The White House coronavirus task force should include a nurse to help make the best public health decisions, according to an op-ed penned by Anna Dermenchyan, RN, PhD, and Kristen Choi, RN, PhD.
Dr. Dermenchyan, a critical care nurse and director in the Department of Medicine Quality at University of California, Los Angeles Health, along with Dr. Choi, a psychiatric nurse and assistant professor at the UCLA School of Nursing, authored the piece published by The Hill.
Amid the pandemic, working as a nurse has become more hazardous and stressful, the authors wrote. Though many nurses have died from virus-related complications, nurses across the U.S. continue to show up every day and serve on the front line of the pandemic.

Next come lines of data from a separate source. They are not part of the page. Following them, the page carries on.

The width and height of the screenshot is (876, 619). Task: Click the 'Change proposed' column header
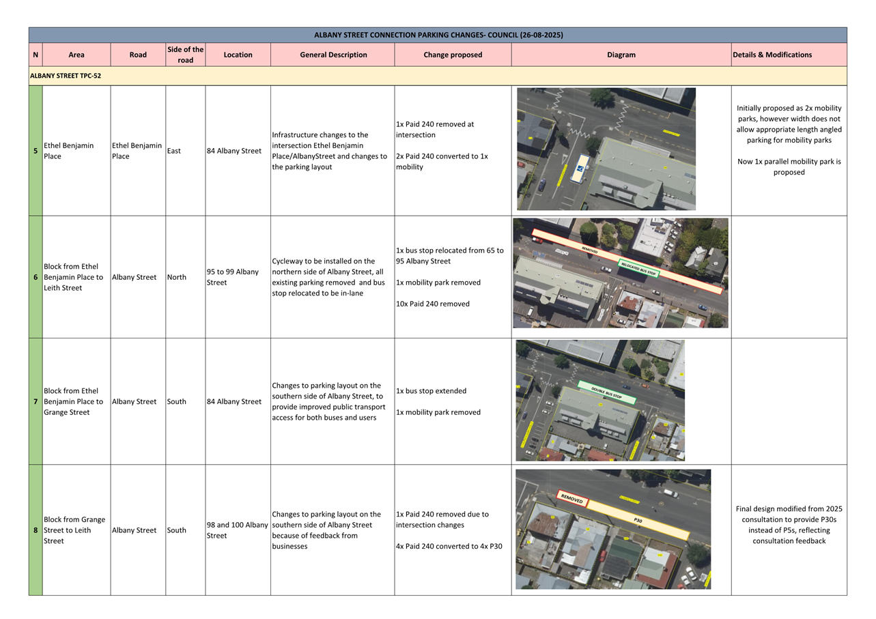point(453,55)
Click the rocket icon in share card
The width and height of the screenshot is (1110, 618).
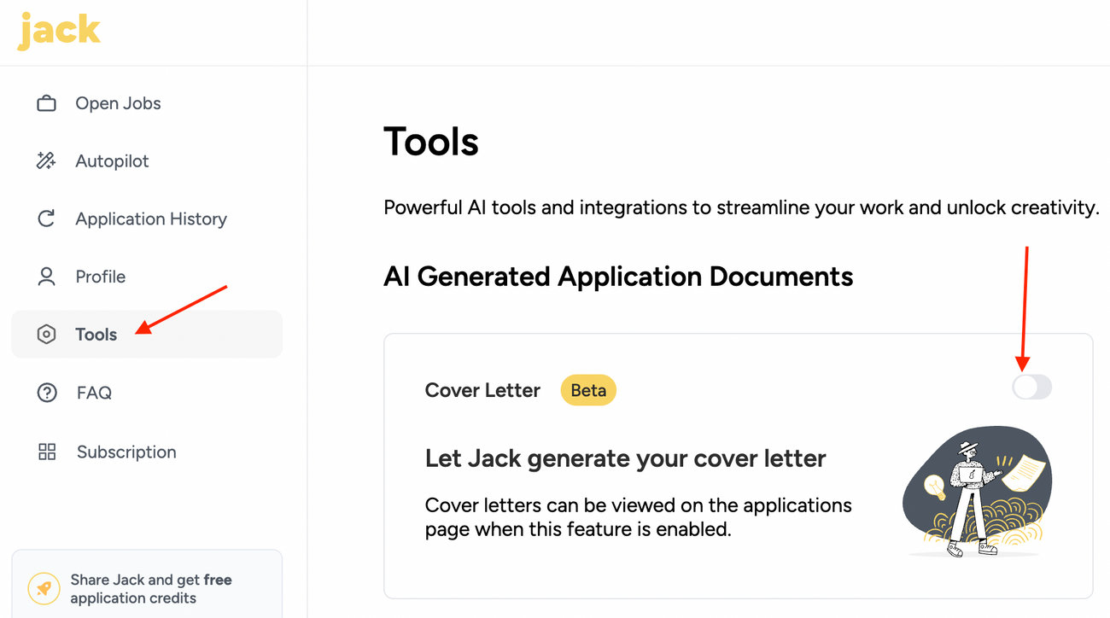click(x=44, y=589)
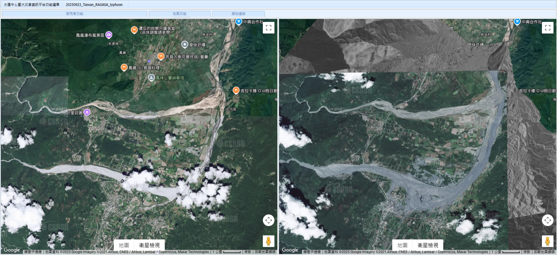Expand the 地圖功能 menu
Image resolution: width=557 pixels, height=255 pixels.
coord(180,14)
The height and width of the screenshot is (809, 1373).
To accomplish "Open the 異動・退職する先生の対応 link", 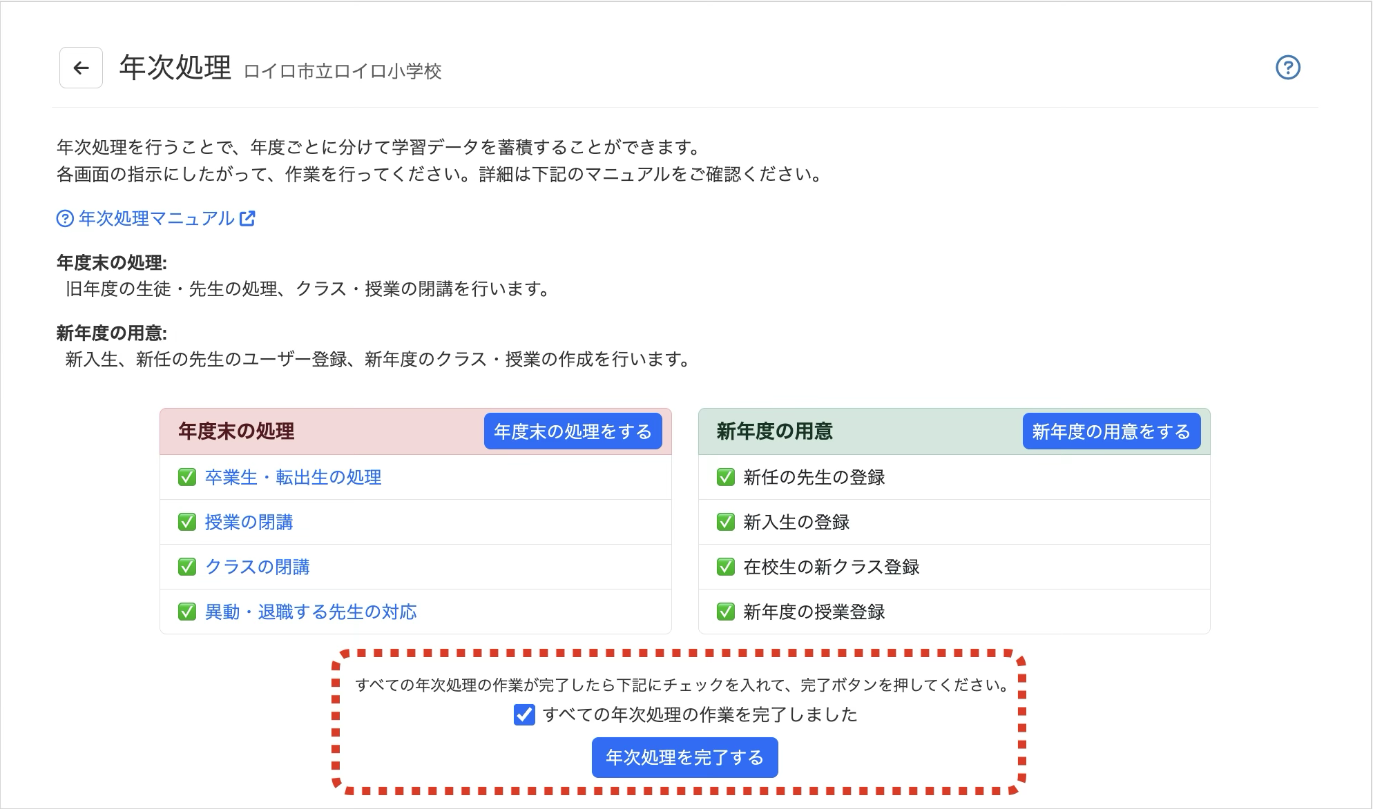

Nurses, the largest healthcare profession in the U.S., are often left out of important decision-making that affects their lives and work. To respond adequately to the pandemic, nurses should be added to all health-related commissions, panels and task forces, according to Drs. Dermenchyan and Choi.
The authors detailed numerous reasons nurses should be included in COVID-19 response teams, including:
- The public trusts nurses. The public has selected nurses as the most honest and ethical profession for 18 consecutive years.
- Nurses' work is diverse. Nurses care for individuals, families, groups, communities and populations of all ages. These unique insights can benefit public health planning, public education, resource allocation decisions and community infection prevention measures.
- Nurses promote and protect patient health and safety using evidence-based practice. Nurses across the nation are urging policymakers to properly supply healthcare workers with personal protective equipment to protect patients and staff.
- Nurses are committed to patient health, not cost, politics, shareholders, profits, appearances or other competing incentives.